- **THE PROBLEM**: Some lines below may hold the string "Denver". Count them and give only the total.
---
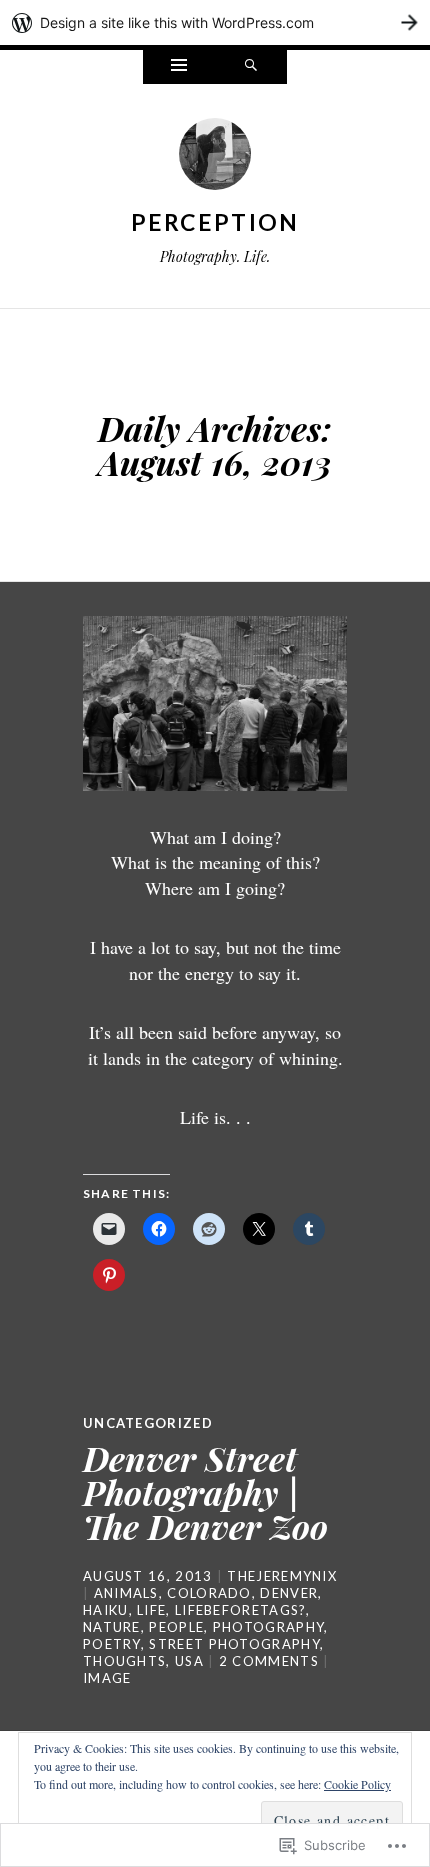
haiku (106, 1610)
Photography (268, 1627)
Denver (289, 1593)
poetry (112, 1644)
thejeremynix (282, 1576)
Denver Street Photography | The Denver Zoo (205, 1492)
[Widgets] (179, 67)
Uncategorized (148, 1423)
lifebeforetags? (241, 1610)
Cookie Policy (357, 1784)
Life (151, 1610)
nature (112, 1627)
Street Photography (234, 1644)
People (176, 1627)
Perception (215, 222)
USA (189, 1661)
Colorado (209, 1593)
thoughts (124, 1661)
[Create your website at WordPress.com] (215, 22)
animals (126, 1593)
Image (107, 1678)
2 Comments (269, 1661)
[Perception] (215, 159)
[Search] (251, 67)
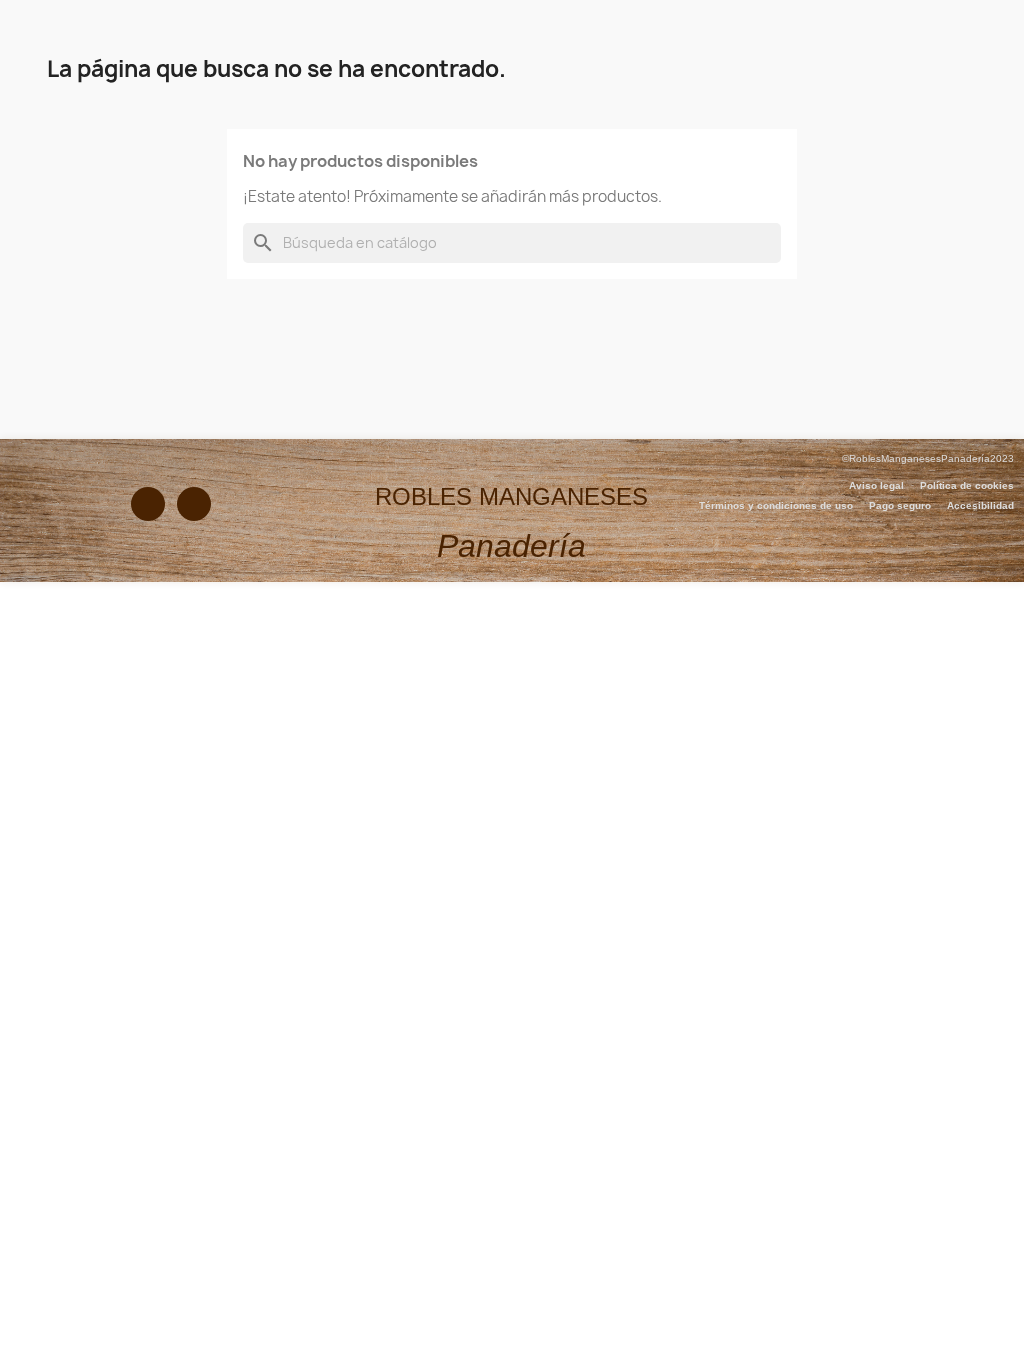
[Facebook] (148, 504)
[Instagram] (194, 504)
---
- **SOLUTION FOR THIS EXERCISE**: 2